Bandas' tryst with diplomacy
Dr Hastings Banda, a former Prime Minister and later President of Malawi (1964-1994), did not have a Sri Lankan ancestry despite his last name --BANDA. Nor has the current President of the 193-member UN General Assembly who has a variation of BANDA in his double-barreled last name: Tijjani MuhammadBande, described as a diplomat, academic and political scientist from Nigeria.
But still, the name BANDA, and variations of it, remained prominent in both UN and Sri Lankan diplomatic circles in a bygone era. Dr Palitha TB Kohona, Sri Lanka’s former Permanent Representative and Chief of the UN Treaty Section, had TIKIRI BANDA as his middle names. So did Bernard AB Goonetilleke, a former acting Permanent Representative of Sri Lanka to the UN who was ANTON BANDARA.

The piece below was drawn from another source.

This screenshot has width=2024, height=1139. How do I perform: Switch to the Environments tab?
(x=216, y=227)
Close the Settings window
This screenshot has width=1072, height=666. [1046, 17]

Jayantha CB Dhanapala, a former UN Under- Secretary- General for Disarmament Affairs and one-time Sri Lanka’s Ambassador to the US, was a CUDA BANDARA. And then there was the late HKJR BANDARA, a senior diplomat at the Sri Lanka Mission to the UN, and later our Ambassador in Egypt and Indonesia and High Commissioner in Australia.

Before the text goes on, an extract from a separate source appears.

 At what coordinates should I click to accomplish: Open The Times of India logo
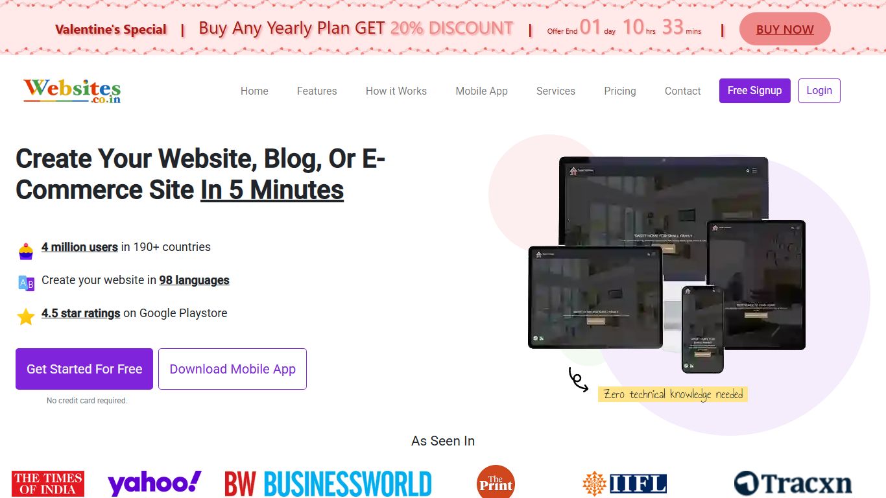[x=48, y=484]
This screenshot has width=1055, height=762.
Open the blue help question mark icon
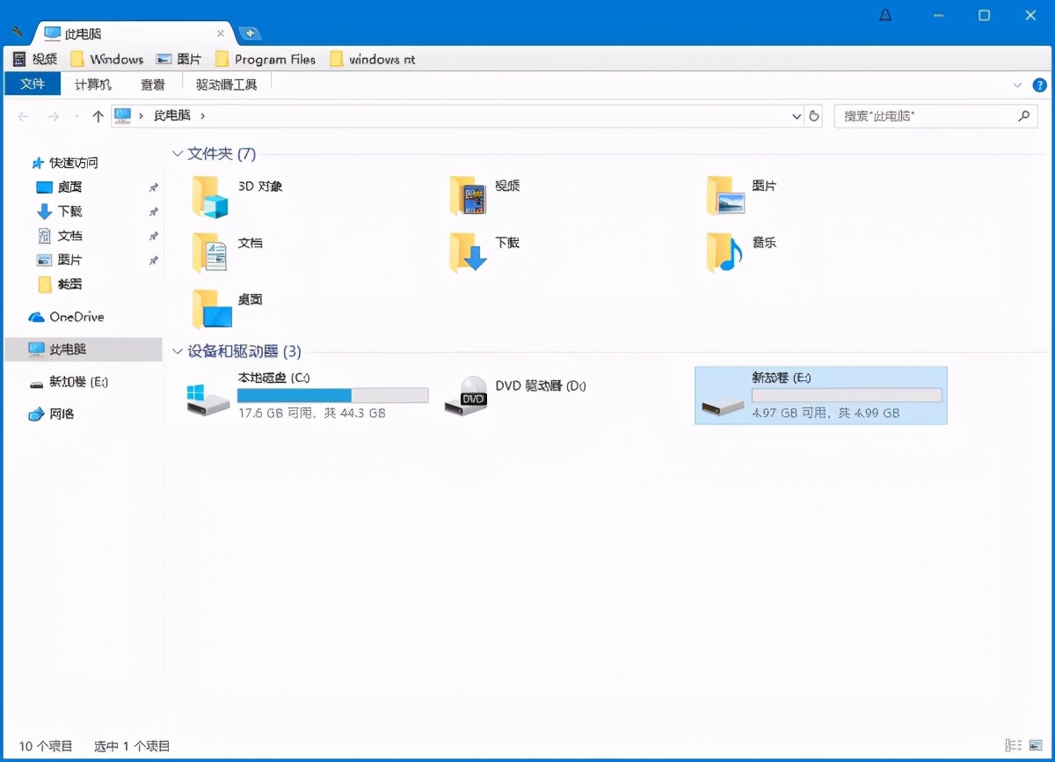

And it begs the question: What prompts BANDAs and BANDARAs to go places in Sri Lankan diplomacy?
Meanwhile, Lebanon’s current Permanent Representative to the UN does not have a Sri Lankan ancestry either even though her last name sounds like a shopkeeper from a remote village in Kuliyapitiya or Pelmadulla: Dr. Amal MUDALLALI, a former Senior Scholar at the Woodrow Wilson Center in Washington DC.
Perhaps in Arab circles, her last name is pronounced as MUDALLALI.